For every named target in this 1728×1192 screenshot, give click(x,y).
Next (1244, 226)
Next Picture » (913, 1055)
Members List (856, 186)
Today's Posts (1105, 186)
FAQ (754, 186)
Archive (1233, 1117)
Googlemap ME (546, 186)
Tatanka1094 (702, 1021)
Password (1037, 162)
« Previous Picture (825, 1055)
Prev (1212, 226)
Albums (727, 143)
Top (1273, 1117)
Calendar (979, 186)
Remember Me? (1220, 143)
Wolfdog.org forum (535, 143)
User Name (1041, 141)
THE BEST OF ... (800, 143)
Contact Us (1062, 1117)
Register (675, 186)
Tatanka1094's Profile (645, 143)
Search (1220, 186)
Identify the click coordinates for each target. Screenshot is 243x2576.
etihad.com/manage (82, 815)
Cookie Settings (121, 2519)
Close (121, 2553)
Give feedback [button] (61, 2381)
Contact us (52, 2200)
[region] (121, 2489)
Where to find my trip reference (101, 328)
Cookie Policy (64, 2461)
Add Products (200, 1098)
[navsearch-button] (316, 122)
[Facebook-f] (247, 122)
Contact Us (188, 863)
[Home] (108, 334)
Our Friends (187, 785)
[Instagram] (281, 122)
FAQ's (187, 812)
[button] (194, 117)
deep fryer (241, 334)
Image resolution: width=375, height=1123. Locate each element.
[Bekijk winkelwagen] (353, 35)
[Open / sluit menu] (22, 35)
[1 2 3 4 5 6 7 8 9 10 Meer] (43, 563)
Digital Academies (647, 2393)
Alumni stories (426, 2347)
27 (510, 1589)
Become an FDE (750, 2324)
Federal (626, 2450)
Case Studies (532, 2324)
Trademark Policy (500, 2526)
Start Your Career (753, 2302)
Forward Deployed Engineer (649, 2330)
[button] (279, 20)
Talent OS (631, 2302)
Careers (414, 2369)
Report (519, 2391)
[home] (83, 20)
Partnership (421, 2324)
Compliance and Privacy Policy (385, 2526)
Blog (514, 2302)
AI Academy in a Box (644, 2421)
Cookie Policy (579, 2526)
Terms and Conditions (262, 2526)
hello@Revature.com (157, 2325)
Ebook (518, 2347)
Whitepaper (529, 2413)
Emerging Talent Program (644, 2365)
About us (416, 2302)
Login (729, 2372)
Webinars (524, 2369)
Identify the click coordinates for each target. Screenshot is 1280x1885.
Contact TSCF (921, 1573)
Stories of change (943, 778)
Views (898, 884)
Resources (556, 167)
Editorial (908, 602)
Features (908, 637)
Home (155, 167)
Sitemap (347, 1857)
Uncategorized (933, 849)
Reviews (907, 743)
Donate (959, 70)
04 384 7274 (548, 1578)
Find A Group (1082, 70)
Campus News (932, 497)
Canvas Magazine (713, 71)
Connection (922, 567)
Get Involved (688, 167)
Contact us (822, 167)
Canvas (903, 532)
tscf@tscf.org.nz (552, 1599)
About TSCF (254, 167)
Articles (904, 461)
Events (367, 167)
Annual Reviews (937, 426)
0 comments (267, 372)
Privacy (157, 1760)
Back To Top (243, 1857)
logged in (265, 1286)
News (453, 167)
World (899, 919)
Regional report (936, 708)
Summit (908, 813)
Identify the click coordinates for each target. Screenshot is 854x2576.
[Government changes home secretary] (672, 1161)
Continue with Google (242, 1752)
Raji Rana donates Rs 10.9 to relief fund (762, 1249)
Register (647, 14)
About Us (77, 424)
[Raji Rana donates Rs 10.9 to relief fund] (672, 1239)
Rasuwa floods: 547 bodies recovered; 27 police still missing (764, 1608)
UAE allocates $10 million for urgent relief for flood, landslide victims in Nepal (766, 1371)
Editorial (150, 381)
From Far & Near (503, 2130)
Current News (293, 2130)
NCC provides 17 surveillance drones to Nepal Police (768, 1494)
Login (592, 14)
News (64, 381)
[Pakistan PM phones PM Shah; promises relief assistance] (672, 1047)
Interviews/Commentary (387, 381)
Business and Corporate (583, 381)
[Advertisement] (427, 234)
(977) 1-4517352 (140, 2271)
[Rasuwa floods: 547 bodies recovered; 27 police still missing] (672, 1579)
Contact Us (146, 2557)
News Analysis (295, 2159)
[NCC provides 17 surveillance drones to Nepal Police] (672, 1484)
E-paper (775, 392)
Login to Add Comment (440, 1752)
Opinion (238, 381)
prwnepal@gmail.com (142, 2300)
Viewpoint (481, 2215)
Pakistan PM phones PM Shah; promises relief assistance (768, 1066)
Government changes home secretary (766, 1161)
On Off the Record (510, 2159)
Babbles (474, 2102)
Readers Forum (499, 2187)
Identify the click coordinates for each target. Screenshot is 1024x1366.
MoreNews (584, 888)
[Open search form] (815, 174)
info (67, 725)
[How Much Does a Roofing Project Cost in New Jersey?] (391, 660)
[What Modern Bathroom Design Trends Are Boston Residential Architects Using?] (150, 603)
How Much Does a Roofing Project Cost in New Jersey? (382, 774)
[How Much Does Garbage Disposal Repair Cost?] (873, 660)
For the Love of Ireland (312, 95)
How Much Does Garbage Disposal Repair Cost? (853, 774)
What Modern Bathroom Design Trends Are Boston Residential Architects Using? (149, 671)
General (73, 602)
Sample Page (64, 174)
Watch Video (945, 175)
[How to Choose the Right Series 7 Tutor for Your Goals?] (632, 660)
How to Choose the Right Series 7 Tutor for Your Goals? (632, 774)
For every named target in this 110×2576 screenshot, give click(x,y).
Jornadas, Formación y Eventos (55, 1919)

• TASK BRIEF: Lines from the start of the records through the one containing "[region] (121, 2489)" are what should be retyped, exactly and in full, both ends included.

• OUTPUT FOR THIS TASK:
For every named target in this 1728×1192 screenshot, give click(x,y).
Next (1244, 226)
Next Picture » (913, 1055)
Members List (856, 186)
Today's Posts (1105, 186)
FAQ (754, 186)
Archive (1233, 1117)
Googlemap ME (546, 186)
Tatanka1094 (702, 1021)
Password (1037, 162)
« Previous Picture (825, 1055)
Prev (1212, 226)
Albums (727, 143)
Top (1273, 1117)
Calendar (979, 186)
Remember Me? (1220, 143)
Wolfdog.org forum (535, 143)
User Name (1041, 141)
THE BEST OF ... (800, 143)
Contact Us (1062, 1117)
Register (675, 186)
Tatanka1094's Profile (645, 143)
Search (1220, 186)
Identify the click coordinates for each target. Screenshot is 243x2576.
etihad.com/manage (82, 815)
Cookie Settings (121, 2519)
Close (121, 2553)
Give feedback [button] (61, 2381)
Contact us (52, 2200)
[region] (121, 2489)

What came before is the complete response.